Assigned task:
Below are records; how many of their lines contain "width"? Give the number and no other words.

Record set Start Marker

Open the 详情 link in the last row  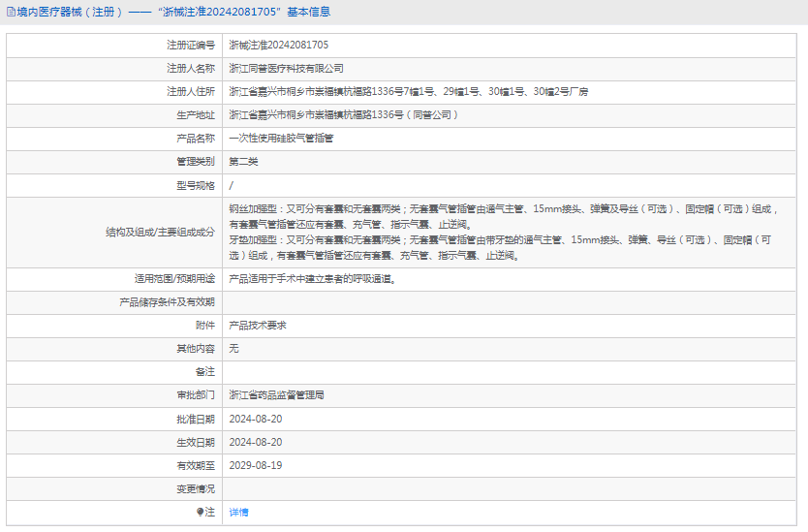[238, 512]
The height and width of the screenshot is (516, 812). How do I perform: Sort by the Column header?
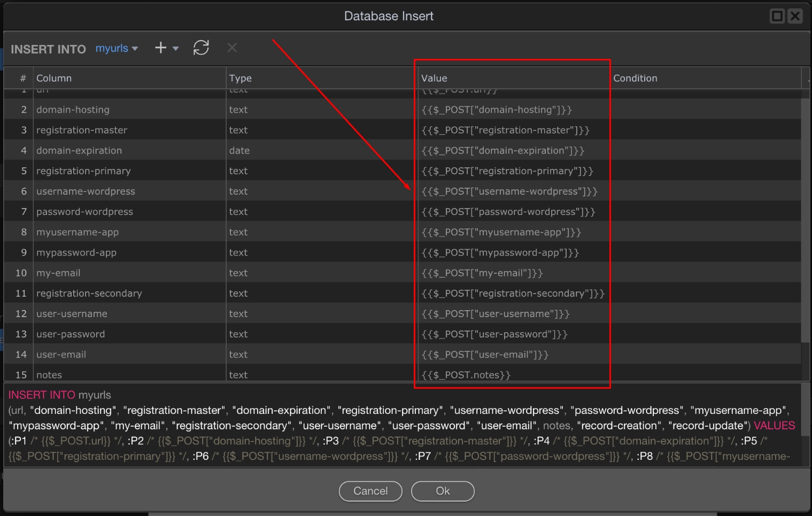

Record set End Marker
Record set Start Marker

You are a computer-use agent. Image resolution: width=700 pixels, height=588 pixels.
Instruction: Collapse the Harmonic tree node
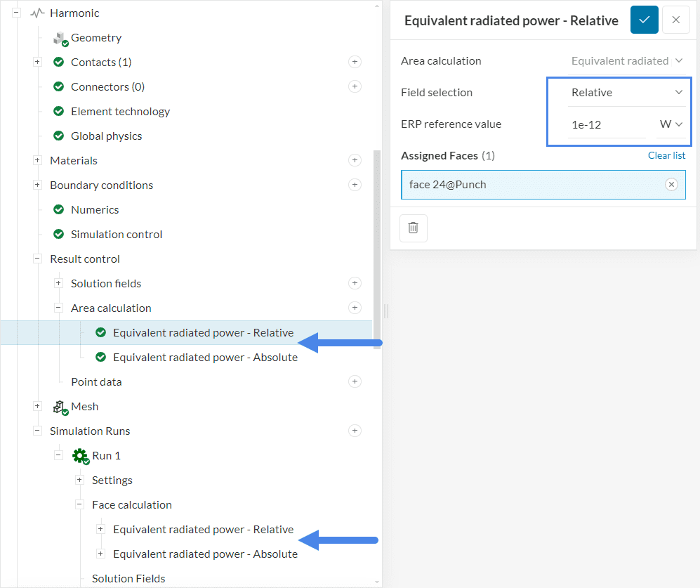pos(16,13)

Record set End Marker

Answer below:
2